Het is bloed dat vloeit zelfs waar de doorgang enger wordt, het is bloed dat zich naar buiten perst en valt. Voor je voeten. Onder je hand is de plek die ik zoek, tussen de gaten van hier en daar. Waar overgave geen vernedering is en geloven geen religie.

Aankomen schuilt in de ruptuur. Intenser kan haast niet.
En toch. Ik mis je vel.

dinsdag 7 oktober 2008

het huis is leeg


Une fois dus. En wat dan met de tijden? Niet lineair maar door elkaar: wat was, wat is en wat zal zijn - en ergens mettertijd?
Het huis is leeg. De lakens liggen stil en daar waar niemand kijkt, wordt af en toe geschreeuwd.
Waar niemand hoort, kan daar de stilte breken?

vrijdag 26 september 2008

heel veel Reëel


Het kind: zij en moeder bij het vuur en de stenen. En ik - zo de tijd, zo de blik op wijd - verglijd in al de vrouwen van mijn lijf: het kleine meisje dat je mint, moer met duizend stille kinderen, vrouw en dochter en slavin. En voor elk van hen de trotse huid getekend, betekend door die ene drift, het ene schrift: een kind dat wordt geslagen, een kind dat wordt bemind.

Ceder op mijn vingers, ceder op de stenen... de verbrande afdruk. Het naakte kind dat speelt, voeten in de asse. Niets kan haar (mij) gebeuren.
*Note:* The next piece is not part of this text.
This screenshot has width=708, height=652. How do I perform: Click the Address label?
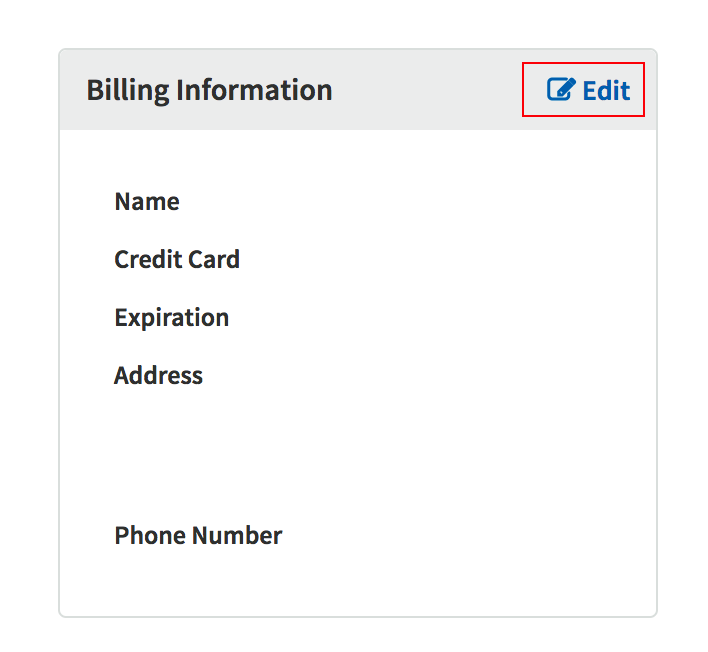tap(158, 376)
(?), object, teef, slavin, zij die kneedt, zij die weet, zij die woorden eet, je lichaam leest, je voeten warmt, je zij omarmt, je schouders breekt, je spieren weekt, je haren streelt, je bekken deelt, zich openplooit en overloopt

...in het sublieme.
Exces. Jouissance…

(Stop toch niet,
stop niet meer,
niet deze keer...)
Hoger dan het vele vuur, verder, dieper, lager... elke grens voorbij. Het reële kind.
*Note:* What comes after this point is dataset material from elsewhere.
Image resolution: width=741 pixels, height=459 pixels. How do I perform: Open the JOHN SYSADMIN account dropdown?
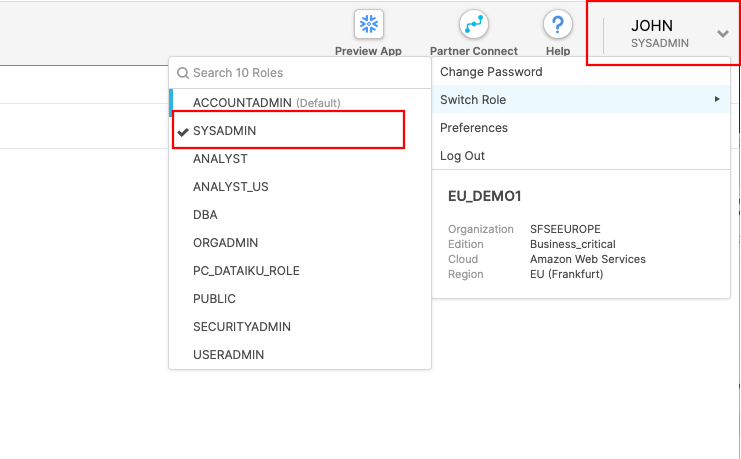pos(660,33)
Hitte, intensiteit… ze was aanwezigheid. En jij, bemerkt in woord en beeld, plaatste wat ik deed: het snijden enerzijds, het stoppen daarentegen, gaf tevens een remedie - als de kraan weer lopen blijft en al mijn handen vol teveel het loze legen vullen blijven, de expansie van een huid die meegaat tot ze breekt - je gaf het blinde weten? Je gaf een struikelsteen.

En kijk, je veegt ze |óp| de wonden, zalf en warm in zilt dat bloed(t) gemengd met woord en zweet - me nu deed reiken, nu deed wijken naar de binnenkant. De uithaal in onmogelijkheid en hoe daar toch een doorbraak lijkt, zich blijkbaar profileert want kijk: ik sluit mijn ogen. Diep stoot de naald door ‘t tijk van realiteit, recht in het reële.

Onder het vuur en in de stenen,
geur van salie en jasmijn, de ceder en het zoete gras en druppels…
en van haar tepels die het kind tot speelgoed zijn
droop de melk terwijl ik keek
en ik mijn
vadermoeder wist,
ver en steeds aanwezig,
hij die leest,
die schrijft
en schreef
de trotse tekens op mijn huid.
Sjaddai.
Sekuru.

Ik voel me zoals zij, het meisje-kind, onvermoeid in de herhaling van steeds hetzelfde spel: het vragen naar de bal, waarom en of je nog wakker bent. En als ze tegen duister in de voederschoot zorgeloos een laatste keer de borsten met de vingers kneedt - een ader op het lauwe vel, getekend als een potloodlijn - tot slot de ogen sluit, dan ruimt mijn bekken op de snee, het trage ritme van een klap, de zweep tussen de benen. Ik dans en pers de wrong uit mijn gebeente. Ik spreid me voor je neer. Duik in het Reële?

Sjaddai.
Sekuru

Rook (met) mij.


woensdag 17 september 2008

partieel object

Denk je dat er een lachbot bestaat?


Aporie.


Elke nacht – het lichaam slaapt – dwaal ik ver van bed en altijd zoeken naar… als een hond die scharrelt in het vuil en in hagen pist en kruipt of kwispelt, als een kind voor aandacht, als een vrouw die niet bestaat, die zich weerspiegeld ziet… omgeven door je ogen. Twaalf paar gesloten.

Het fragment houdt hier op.